### SOURCE EXTRACT
The marginal density of the data, i.e. the likelihood integrated with respect to the given prior distribution on the regression coefficients of the variables included in the model and an inverse gamma prior on the residual variance.

nlpMarginal is the general function, the remaining ones correspond to particular cases and are kept for backwards compatibility with old code, and will be deprecated in the future.

Usage

nlpMarginal(sel, y, x, data, smoothterms, nknots=9, groups=1:ncol(x),
family="normal", priorCoef, priorGroup,
priorVar=igprior(alpha=0.01,lambda=0.01), priorSkew=momprior(tau=0.348),
phi, method='auto', adj.overdisp='intercept', hess='asymp', optimMethod,
optim_maxit, initpar='none', B=10^5, logscale=TRUE, XtX, ytX)

pimomMarginalK(sel, y, x, phi, tau=1, method='Laplace', B=10^5, logscale=TRUE, XtX, ytX) pimomMarginalU(sel, y, x, alpha=0.001, lambda=0.001, tau=1, method='Laplace', B=10^5, logscale=TRUE, XtX, ytX) pmomMarginalK(sel, y, x, phi, tau, r=1, method='auto', B=10^5, logscale=TRUE, XtX, ytX) pmomMarginalU(sel, y, x, alpha=0.001, lambda=0.001, tau=1, r=1, method='auto', B=10^5, logscale=TRUE, XtX, ytX)

Value

Marginal density of the observed data under the specified prior.

### GIVEN MATERIAL
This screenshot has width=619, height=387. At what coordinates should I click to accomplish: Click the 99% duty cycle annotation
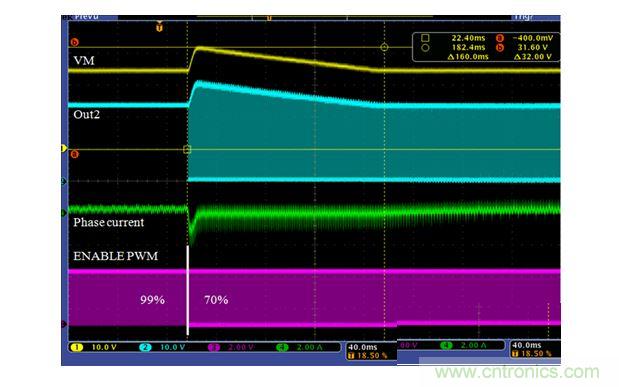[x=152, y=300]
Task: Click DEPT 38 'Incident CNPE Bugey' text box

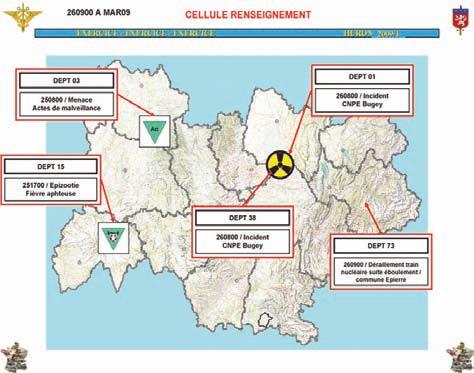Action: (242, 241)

### WRITTEN INSTRUCTION
Could you carry on the nlpMarginal documentation past its final sentence? The data has no connection to the nlpMarginal documentation.

### ANSWER TO THE EXERCISE
Arguments

sel

Vector with indexes of columns in x to be included in the model. Ignored if y is a formula

y

Either a formula with the regression equation or a vector with observed responses. The response can be either continuous or of class Surv (survival outcome). If y is a formula then x, groups and constraints are automatically created

x

Design matrix with linear covariates for which we want to assess if they have a linear effect on the response. Ignored if y is a formula

data

If y is a formula then data should be a data frame containing the variables in the model

smoothterms

Formula for non-linear covariates (cubic splines), modelSelection assesses if the variable has no effect, linear or non-linear effect. smoothterms can also be a design matrix or data.frame containing linear terms, for each column modelSelection creates a spline basis and tests no/linear/non-linear effects

nknots

Number of spline knots. For cubic splines the non-linear basis adds knots-4 coefficients for each linear term, we recommend setting nknots to a small/moderate value

groups

If variables in x such be added/dropped in groups, groups indicates the group that each variable corresponds to (by default each variable goes in a separate group)

family

Residual distribution. Possible values are 'normal','twopiecenormal','laplace', 'twopiecelaplace'

priorCoef

Prior on coefficients, created by momprior, imomprior, emomprior or zellnerprior. Prior dispersion is on coefficients/sqrt(scale) for Normal and two-piece Normal, and on coefficients/sqrt(2*scale) for Laplace and two-piece Laplace.

priorGroup

Prior on grouped coefficients (e.g. categorical predictors with >2 categories, splines). Created by groupmomprior, groupemomprior, groupimomprior or groupzellnerprior

priorVar

Inverse gamma prior on scale parameter, created by igprior(). For Normal variance=scale, for Laplace variance=2*scale.

priorSkew

Either a number fixing tanh(alpha) where alpha is the asymmetry parameter or a prior on residual skewness parameter, assumed to be of the same family as priorCoef. Ignored if family is 'normal' or 'laplace'.

method

Method to approximate the integral. See help(modelSelection).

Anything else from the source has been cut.